# Text to read
Retired Navy Capt. Don Walsh, a deep-sea submarine officer, oceanographer and renowned explorer who was one of the first to dive to the deepest depths of Earth’s oceans, passed away Sunday, USNI News has confirmed. He was 92.
Walsh, a native of Berkeley, Calif., enlisted in the Navy in 1948 and worked as an aircrewman before he attended the U.S. Naval Academy in Annapolis, Md. He became a submarine officer, commanding USS Bashaw (SSKS-241), and later became the Navy’s first deep submersible pilot.
Walsh was a Navy lieutenant on Jan. 23, 1960, and in command of the bathyscaphe Trieste when he and Swiss oceanographer Jacques Piccard dove deep into the Mariana Trench, intent on reaching and measuring its deepest point.
The secret work was codenamed Project Nekton. They rode in a vessel they mostly built in-house.
“Everything on this had to be designed by us and made by us, because there weren’t any commercial vendors, no catalog that sold parts or qualified for 20,000 or 16,000 psi, eight tons per square inch of pressure and to do the things that we wanted to do. Cameras, lights, samplers, sensors, instrument sensors – all of that we had to design and build, or have built,” Walsh said in a 2020 interview with USNI News. “So we were writing the book for deep ocean operations.”
“It was really mare incognita,” or unknown land, he said.
Walsh and Piccard reached the depth of 35,814 feet in an area called Challenger Deep in the Mariana Trench, located in the Pacific Ocean southwest of Guam – that is a mile deeper than Mount Everest is tall.

# To-do list
A) Switch "screenshot" to "page" throughout the records and leave every other part of them unchanged. Omit the pictures from your answer.
B) Pick up the piece on Don Walsh after its last sentence and continue it.
The text and the records come from unrelated sources.

# Exercise materials
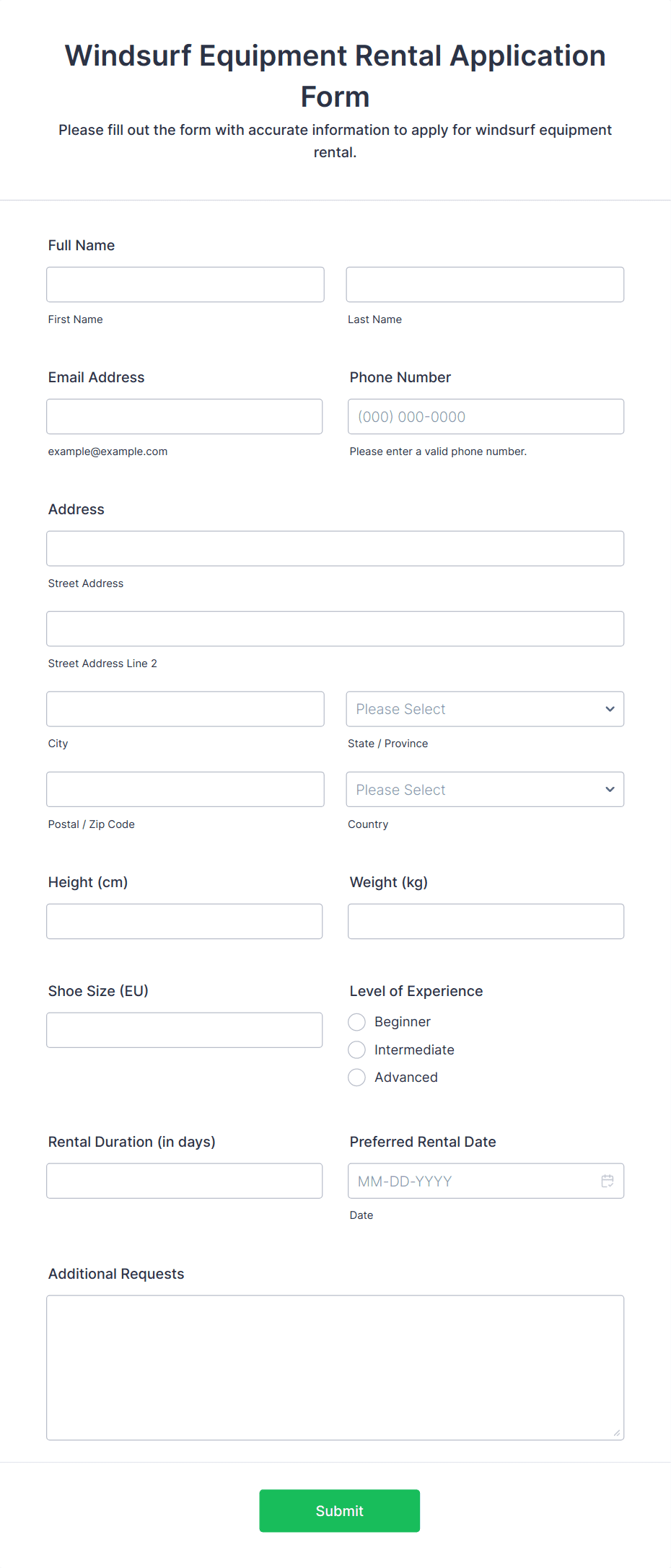Click the Height (cm) field
The image size is (671, 1568).
point(185,921)
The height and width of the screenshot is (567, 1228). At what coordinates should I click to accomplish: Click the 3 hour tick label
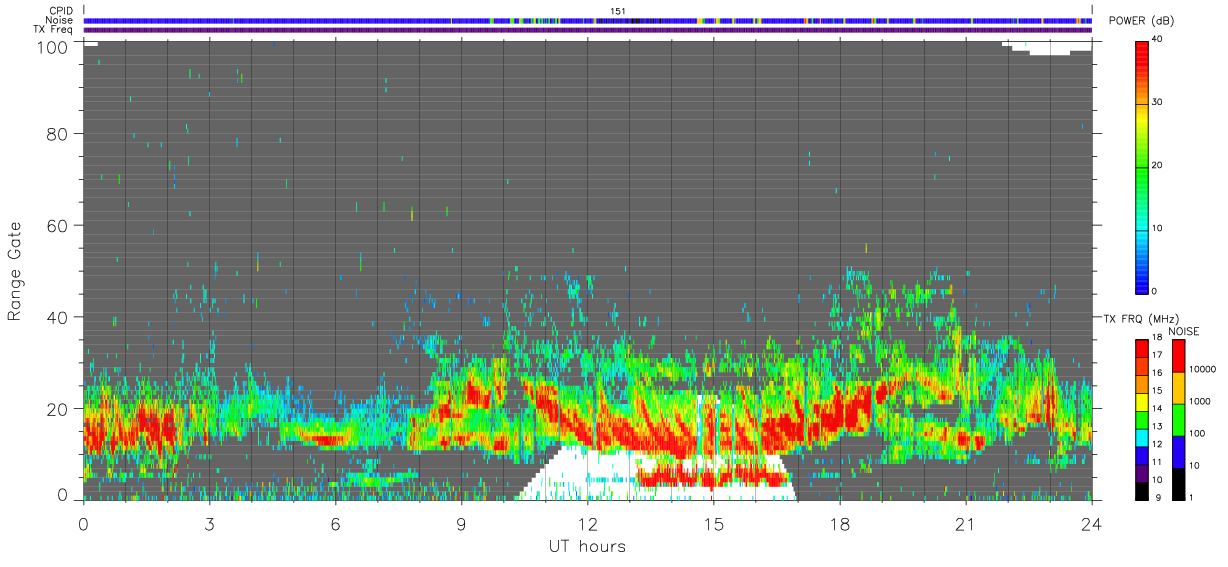coord(210,524)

# In response
A)
Click the Height (cm) field
The image size is (671, 1568).
point(185,921)
The height and width of the page is (567, 1228). At what coordinates should I click to accomplish: Click the 3 hour tick label
coord(210,524)

B)
President Dwight D. Eisenhower presented the Legion of Merit to Walsh later that year.
A watch he wore on that deep mission and when meeting Eisenhower at the White House is being auctioned Nov. 15 – bids start at $50,000, per the auction house, according to the Robb Report. Walsh had bought three of the JeanRichard Aquastar 60 watches in San Diego a year before the dive.
Walsh, who spent 24 years in the Navy and earned a doctorate in oceanography, went on to teach at the University of Southern California. Years later, he was in a White House audience when he was recognized for his historic dive by President Bill Clinton, who acknowledged him, along with Titanic discoverer Bob Ballard, at a June 2000 White House ceremony.
In 1997, Walsh began authoring the “Oceans” column in U.S. Naval Institute Proceedings because, as he opined, “naval officers know a lot about sailing on, in, or above the ocean, but they don’t know enough about the ocean itself.” His last “Oceans” column appears in the November 2023 issue of Proceedings. He also served as a consultant on a number of Hollywood movies, including the 1972 disaster movie The Poseidon Adventure.
Walsh, for the past decade, was a frequent guest lecturer on oceanic cruises—particularly ones to locations off the beaten path, such as the Arctic, Greenland, Hudson Bay, and Antarctica.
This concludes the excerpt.